It’s a popularly-held view that machines and automation will make the human workforce obsolete in the near future. According to a study by Korn Ferry, “44% (of 800 leaders) said they believe the prevalence of robotics, automation and AI will make people “largely irrelevant”.” Worldwide, the share of the economy devoted to labour has fallen massively, but does this necessarily mean the end of human usefulness?
New innovations offer all kinds of possibilities, with AI becoming so advanced it’s capable of making business decisions and negotiating trade deals. But despite the fall in human labour and the views of many leaders, humans are still the most valuable resource for businesses, far outstripping physical capital.
When we look at the biggest technological shifts of recent years, the biggest gains have been through optimising human work to make people more efficient and productive. The biggest technology gains have been made by connecting people from all over the world and augmenting them with the right tools. Even if we could replace all humans with machines, does that mean we should? AI may be capable of making sense of massive amounts of data, but people will still be needed to make judgement calls, run teams and think creatively.
According to Gary Burnison, Chief Exec at Korn Ferry, “The debate should not be either-or, technology versus people. It’s obviously both.” The goal for enterprises should not be to get rid of people but to augment them with the right tools to unlock their potential. If your best people are bogged down in menial tasks, you’re not getting the best out of them. By automating work like this you free them up to be more productive and innovative.
The right human-automation partnerships are what will help enterprises the most. Chatbots are a good example of “augmenting the people you already have” by taking repetitive manual tasks out of the equation and allowing those people to focus on the things humans do best, such as using emotional intelligence and building relationships. Innovation will definitely change the face of work and the skills people will need to be successful, but it won’t eliminate the need for people altogether.

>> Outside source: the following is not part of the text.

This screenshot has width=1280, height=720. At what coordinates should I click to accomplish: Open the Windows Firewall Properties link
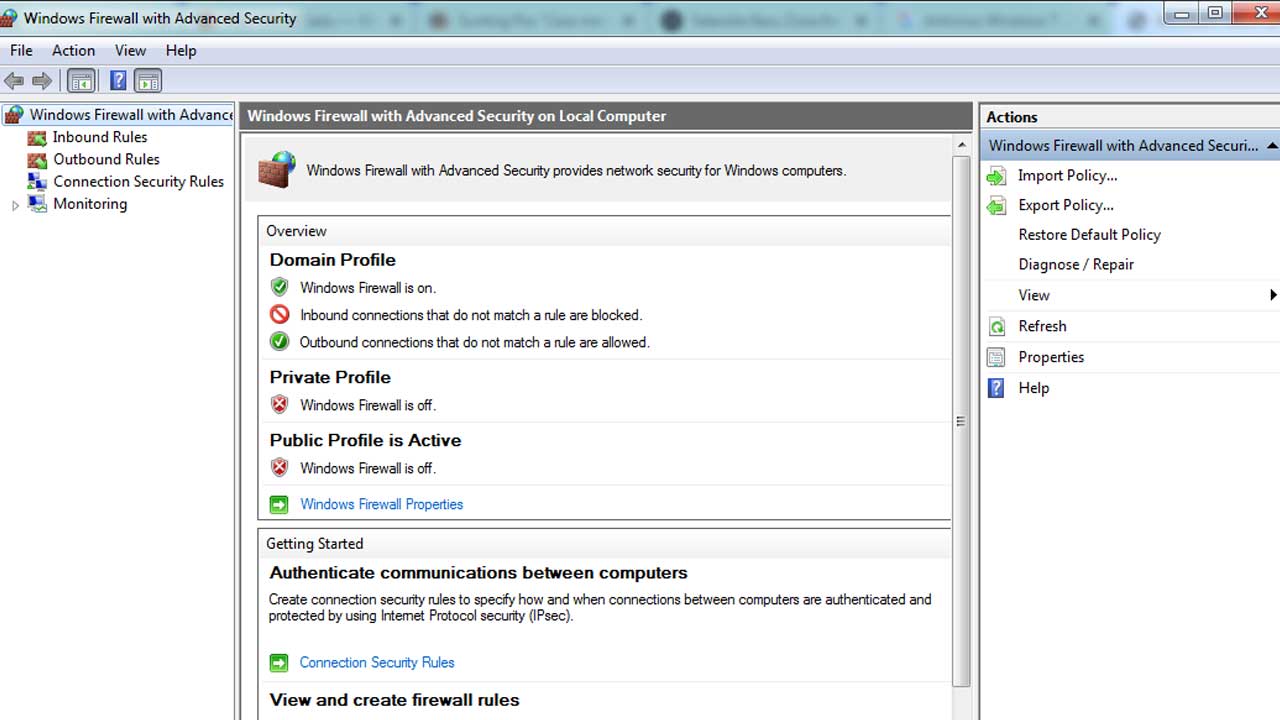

While there will be jobs that become obsolete or change dramatically, new technologies are likely to create new jobs that we haven’t even thought of yet. New roles are already springing up around AI such as AI trainers and roles to support data science, modelling and computational intelligence. Leaders will have to think carefully about how to best augment their workforce with the right tech and ensure that their people have the skills and knowledge to succeed in this new environment.